Your instructions => Could you state how many lines of the material hold "Collapse"? Include nothing beyond the number.

Data for processing =>
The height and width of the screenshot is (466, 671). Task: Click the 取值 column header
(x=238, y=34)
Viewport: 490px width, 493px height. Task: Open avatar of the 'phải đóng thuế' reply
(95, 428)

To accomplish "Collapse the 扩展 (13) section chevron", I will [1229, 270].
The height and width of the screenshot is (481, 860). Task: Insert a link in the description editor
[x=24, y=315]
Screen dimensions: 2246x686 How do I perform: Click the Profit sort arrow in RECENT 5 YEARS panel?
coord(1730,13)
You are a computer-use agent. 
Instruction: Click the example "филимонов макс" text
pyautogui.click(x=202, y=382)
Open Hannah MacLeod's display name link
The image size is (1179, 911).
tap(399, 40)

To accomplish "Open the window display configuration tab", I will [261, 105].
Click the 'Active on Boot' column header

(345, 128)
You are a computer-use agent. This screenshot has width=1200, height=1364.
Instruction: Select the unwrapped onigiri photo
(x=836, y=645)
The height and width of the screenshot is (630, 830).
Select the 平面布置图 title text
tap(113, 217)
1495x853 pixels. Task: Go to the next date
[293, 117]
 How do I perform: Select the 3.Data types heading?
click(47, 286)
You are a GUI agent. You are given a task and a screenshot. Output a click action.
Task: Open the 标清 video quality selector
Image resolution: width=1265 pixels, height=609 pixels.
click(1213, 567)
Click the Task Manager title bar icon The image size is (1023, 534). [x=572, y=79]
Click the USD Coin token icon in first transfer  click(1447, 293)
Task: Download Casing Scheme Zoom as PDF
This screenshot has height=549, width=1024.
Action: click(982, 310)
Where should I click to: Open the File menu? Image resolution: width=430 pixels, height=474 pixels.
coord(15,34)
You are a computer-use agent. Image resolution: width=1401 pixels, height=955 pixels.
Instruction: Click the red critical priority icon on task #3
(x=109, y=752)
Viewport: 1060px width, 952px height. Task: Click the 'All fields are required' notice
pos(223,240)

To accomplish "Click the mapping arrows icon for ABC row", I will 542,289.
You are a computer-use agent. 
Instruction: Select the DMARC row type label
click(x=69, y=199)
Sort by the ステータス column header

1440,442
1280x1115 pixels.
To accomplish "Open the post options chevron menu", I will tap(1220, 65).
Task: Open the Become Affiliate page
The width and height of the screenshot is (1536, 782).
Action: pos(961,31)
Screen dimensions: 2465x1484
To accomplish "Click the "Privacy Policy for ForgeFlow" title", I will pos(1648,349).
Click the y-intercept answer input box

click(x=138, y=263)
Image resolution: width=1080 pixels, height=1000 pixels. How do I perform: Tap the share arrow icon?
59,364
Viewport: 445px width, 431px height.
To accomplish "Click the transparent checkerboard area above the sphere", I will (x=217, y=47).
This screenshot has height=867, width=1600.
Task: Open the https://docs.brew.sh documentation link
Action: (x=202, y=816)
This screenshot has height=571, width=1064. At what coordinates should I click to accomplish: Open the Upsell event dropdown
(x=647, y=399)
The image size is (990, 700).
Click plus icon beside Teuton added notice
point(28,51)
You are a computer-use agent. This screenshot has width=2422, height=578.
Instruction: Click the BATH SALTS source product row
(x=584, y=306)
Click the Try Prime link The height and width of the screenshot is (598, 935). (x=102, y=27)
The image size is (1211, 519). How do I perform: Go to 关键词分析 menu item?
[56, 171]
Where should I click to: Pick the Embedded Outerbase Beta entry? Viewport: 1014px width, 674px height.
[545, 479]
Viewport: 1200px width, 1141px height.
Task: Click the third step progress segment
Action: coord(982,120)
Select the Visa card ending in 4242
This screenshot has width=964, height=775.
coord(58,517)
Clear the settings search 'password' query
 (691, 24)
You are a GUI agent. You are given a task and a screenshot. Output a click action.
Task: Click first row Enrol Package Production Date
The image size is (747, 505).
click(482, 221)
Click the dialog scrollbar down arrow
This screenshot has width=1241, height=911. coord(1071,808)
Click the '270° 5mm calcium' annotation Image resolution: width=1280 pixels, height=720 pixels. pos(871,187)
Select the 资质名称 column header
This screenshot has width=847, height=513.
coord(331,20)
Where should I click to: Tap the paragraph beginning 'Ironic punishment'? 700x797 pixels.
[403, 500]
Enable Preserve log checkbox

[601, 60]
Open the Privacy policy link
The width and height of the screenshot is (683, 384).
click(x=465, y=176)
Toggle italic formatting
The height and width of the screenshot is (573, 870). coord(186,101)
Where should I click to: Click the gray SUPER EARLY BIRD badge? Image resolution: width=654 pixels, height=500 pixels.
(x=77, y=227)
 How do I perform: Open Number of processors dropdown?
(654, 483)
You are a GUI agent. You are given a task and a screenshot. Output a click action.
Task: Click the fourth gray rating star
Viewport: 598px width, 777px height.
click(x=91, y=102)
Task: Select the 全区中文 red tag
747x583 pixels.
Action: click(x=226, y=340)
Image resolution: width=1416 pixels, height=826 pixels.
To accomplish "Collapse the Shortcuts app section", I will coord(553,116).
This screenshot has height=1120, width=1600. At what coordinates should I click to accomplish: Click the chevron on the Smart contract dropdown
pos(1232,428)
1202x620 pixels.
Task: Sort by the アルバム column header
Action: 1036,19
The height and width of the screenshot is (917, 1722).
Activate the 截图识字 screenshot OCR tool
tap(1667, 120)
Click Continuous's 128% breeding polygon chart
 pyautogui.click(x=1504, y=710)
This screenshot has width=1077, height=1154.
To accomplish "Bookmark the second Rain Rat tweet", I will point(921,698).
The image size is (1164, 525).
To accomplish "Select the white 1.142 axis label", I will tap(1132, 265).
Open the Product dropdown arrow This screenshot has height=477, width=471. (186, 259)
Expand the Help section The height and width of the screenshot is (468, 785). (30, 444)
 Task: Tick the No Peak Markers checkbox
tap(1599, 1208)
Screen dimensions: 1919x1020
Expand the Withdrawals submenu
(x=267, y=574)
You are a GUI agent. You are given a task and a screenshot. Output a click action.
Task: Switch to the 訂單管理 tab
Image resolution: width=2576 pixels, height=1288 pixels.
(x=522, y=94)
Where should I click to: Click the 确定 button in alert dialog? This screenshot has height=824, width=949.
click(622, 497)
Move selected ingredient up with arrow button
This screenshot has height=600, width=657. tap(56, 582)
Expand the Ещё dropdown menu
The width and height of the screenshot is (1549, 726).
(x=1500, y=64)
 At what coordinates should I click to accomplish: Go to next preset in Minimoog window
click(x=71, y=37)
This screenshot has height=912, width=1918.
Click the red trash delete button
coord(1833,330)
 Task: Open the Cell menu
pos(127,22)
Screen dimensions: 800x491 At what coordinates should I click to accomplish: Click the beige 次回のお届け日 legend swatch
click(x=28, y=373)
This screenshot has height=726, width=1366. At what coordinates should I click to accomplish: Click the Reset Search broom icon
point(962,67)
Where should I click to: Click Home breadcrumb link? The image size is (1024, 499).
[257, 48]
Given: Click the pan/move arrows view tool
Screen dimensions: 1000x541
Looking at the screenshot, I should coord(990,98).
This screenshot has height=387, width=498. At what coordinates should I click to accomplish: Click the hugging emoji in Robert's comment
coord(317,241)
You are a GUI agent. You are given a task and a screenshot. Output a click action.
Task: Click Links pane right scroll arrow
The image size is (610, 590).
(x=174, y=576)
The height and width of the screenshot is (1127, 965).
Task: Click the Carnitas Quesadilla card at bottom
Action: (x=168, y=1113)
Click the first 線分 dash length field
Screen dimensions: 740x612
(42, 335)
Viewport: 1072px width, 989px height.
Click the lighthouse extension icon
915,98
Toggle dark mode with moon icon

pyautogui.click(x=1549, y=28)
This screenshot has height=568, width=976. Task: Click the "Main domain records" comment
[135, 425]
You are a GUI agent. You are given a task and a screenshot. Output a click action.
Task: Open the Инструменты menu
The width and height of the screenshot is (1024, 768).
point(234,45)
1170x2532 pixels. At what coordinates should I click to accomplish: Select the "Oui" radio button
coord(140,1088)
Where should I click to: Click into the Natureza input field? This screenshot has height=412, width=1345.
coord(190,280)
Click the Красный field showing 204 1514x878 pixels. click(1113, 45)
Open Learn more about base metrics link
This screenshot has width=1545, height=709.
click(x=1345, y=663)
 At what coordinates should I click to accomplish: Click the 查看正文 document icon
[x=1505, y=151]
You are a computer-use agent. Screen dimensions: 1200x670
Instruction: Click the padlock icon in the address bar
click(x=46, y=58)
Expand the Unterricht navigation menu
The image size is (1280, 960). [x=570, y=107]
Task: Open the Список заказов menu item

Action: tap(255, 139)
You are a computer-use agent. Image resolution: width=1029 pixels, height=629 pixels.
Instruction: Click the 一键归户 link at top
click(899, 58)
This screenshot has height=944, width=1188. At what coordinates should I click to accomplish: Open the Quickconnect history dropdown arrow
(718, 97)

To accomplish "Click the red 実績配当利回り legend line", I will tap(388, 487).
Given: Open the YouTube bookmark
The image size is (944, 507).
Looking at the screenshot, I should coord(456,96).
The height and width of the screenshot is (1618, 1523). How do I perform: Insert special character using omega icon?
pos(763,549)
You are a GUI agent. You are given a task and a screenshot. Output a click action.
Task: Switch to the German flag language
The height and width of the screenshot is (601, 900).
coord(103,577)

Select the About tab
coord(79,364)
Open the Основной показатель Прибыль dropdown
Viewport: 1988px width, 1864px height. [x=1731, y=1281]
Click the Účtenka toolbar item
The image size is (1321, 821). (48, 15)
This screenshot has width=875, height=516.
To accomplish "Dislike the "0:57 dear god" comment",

Finished task => 2